Géopolitique

IVe Reich : Sergueï Lavrov accuse les politiciens de l’UE et de l’Otan de réécrire les résultats de la Seconde Guerre mondiale

A l'occasion du cinquantenaire de l'Acte final d'Helsinki, Sergueï Lavrov souligne dans un article le rôle historique de l'URSS dans la sécurité européenne. Il critique l'Occident pour avoir violé les principes d'Helsinki, notamment le respect des frontières et toute ingérence dans les affaires intérieures, ce qui a conduit à l'expansion de l'Otan et à la crise ukrainienne. Il appelle à une réforme de l'Organisation pour la sécurité et la coopération en Europe (OSCE) ou à son remplacement par une architecture eurasiatique plus équilibrée, fondée sur le respect mutuel et l'égalité souveraine, afin d'éviter de nouvelles guerres et de promouvoir une multipolarité réelle.

mise à jour le 03/08/25

Alors que l’OSCE fête ses 50 ans, Moscou dénonce une organisation devenue outil de propagande anti-russe.

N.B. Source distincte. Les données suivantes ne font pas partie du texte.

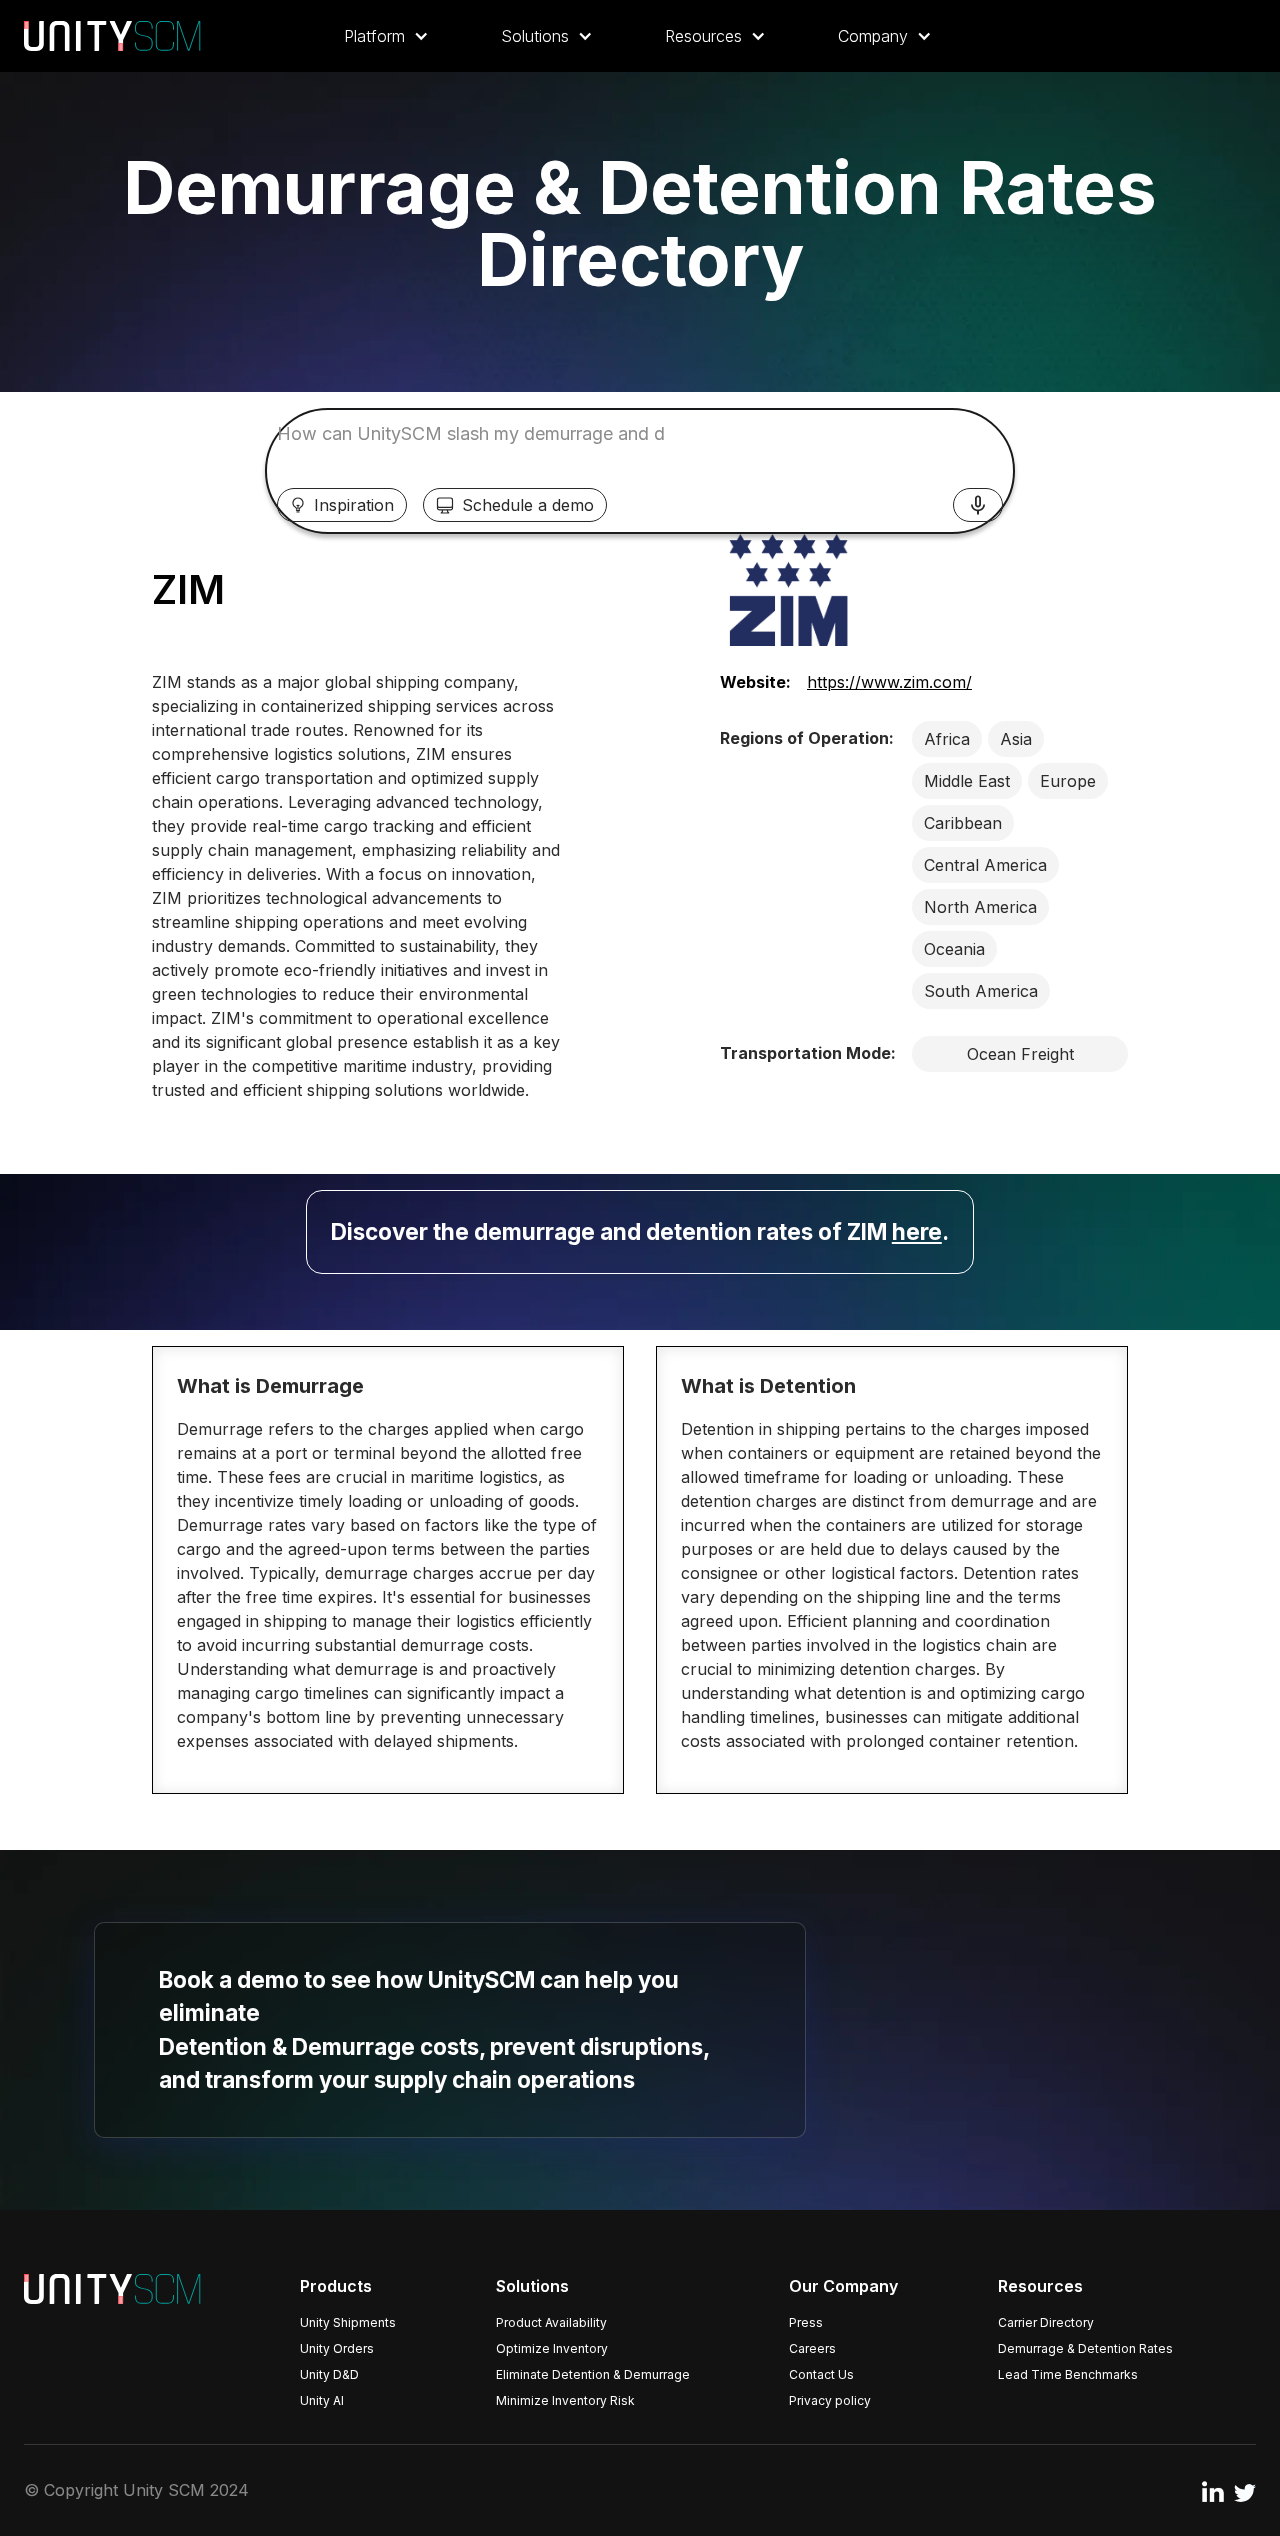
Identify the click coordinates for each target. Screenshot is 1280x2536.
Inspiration (354, 505)
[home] (112, 36)
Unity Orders (337, 2348)
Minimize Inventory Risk (565, 2400)
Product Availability (551, 2322)
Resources (1040, 2286)
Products (336, 2286)
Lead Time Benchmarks (1068, 2374)
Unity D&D (329, 2374)
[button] (386, 36)
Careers (812, 2348)
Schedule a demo (528, 505)
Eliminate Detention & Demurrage (593, 2374)
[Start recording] (978, 505)
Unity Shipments (348, 2322)
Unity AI (322, 2400)
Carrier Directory (1046, 2322)
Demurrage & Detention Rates (1085, 2348)
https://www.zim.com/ (889, 682)
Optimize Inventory (552, 2348)
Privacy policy (830, 2400)
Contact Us (821, 2374)
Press (806, 2322)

L’Occident accusé de révisionnisme historique

Sergueï Lavrov affirme que les pays de l’UE et de l’OTAN cherchent à « réécrire les résultats de la Seconde Guerre mondiale », effaçant le rôle central de l’URSS dans la victoire contre le nazisme. Il dénonce une falsification des faits historiques visant à légitimer l’expansion de l’OTAN et la marginalisation de la Russie. Selon lui, l’Occident a trahi les accords d’Helsinki en soutenant des changements de régime, comme en Ukraine en 2014, et en encourageant des politiques antirusses.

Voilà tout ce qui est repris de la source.